Front month TTF has removed earlier gains to trade lower on the day weighed on by below-norm storage withdrawals, warm weather and ample supplies. Earlier gains were driven by new US and UK strikes on Houthi targets on Monday in defense of commercial shipping.

    • TTF FEB 24 down -1.5% at 26.87€/MWh
    • TTF SUM 24 down -0.6% at 27.95€/MWh
  • Temperatures in NW Europe and central Europe are forecast to hold above normal throughout the two week forecast period and into the start of February.
  • Norwegian pipeline supplies to Europe remain strong with today nominated at 350.3mcm/d.
  • Norwegian natural gas production in December further recovered to 379mcm/d, 7.7% above the forecast and up from 365mcm/d in November, NPD data showed.
  • European natural gas storage is down to 74.44% full on Jan 21 according to GIE data compared to the seasonal five year average of 63.3%.
  • Net storage withdrawals have averaged just over 10% above normal in the week to Jan 21 with withdrawals of 7,250GWh/d compared to the previous five year average of about 6,550GWh/d. Withdrawals averaged 17% above normal so far in Jan compared to 30 below normal during Q4 2023.
  • European LNG sendout is back down to 352mcm/d on Jan 21 comapred to an average of 396mcm/d so far in Jan.

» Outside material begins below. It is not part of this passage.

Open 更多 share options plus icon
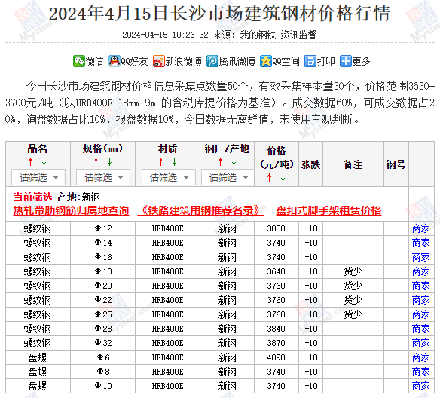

  • LNG prices for delivery to Europe and Asia are tracking lower and at seven-month lows in line with falling European hub prices.

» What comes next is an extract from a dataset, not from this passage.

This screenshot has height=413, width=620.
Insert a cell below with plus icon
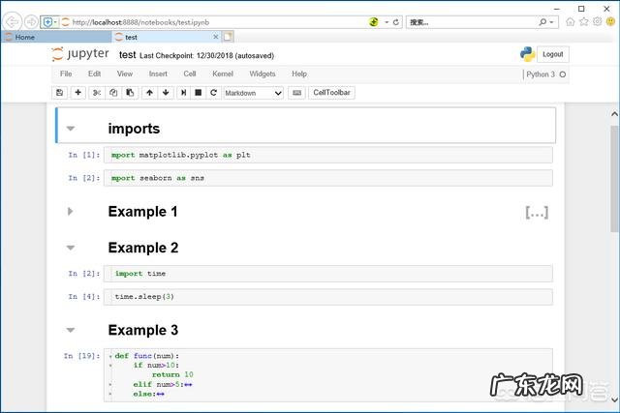tap(78, 93)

  • The total estimated quantity of LNG on tankers that has not unloaded for at least 20 days increased by 4.4% over the last week to 3.44mn tons as of 21 January according to Bloomberg estimates.

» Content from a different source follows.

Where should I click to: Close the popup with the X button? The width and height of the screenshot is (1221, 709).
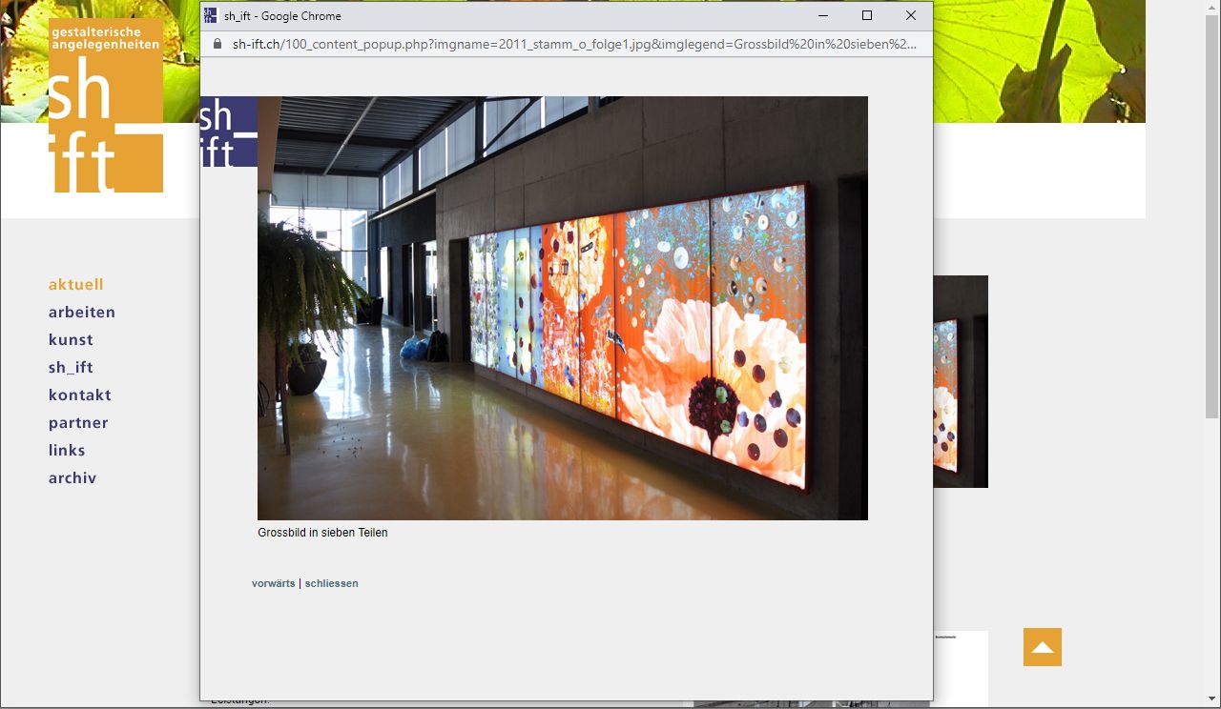pyautogui.click(x=910, y=15)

  • Global LNG imports last week declined by 8% to 8.6mn tons during 15-21 January, with a slightly dip in Japanese and South Asian purchases according to BNEF.
  • The combined fleet and orderbook of large LNG ships (60,000+ cu m) rose to 1,000 vessel for the first time in Q4 2023 according to MSI.
  • Belgium may not be able to make use of the upcoming EU law allowing member states to block imports of Russian LNG due to existing contracts, Belgium’s energy minister Tinne Van Der Straeten said.
  • China’s natural gas demand during summer 2024 – April until September – is expected to increase 6.7% year on year to 194.9bcm, with most increases seen in gas burn in the transport and power sectors according to BNEF.
  • Russia’s Sakhalin Energy wants to raise long term LNG contract prices for Asian buyers according to Bloomberg reports.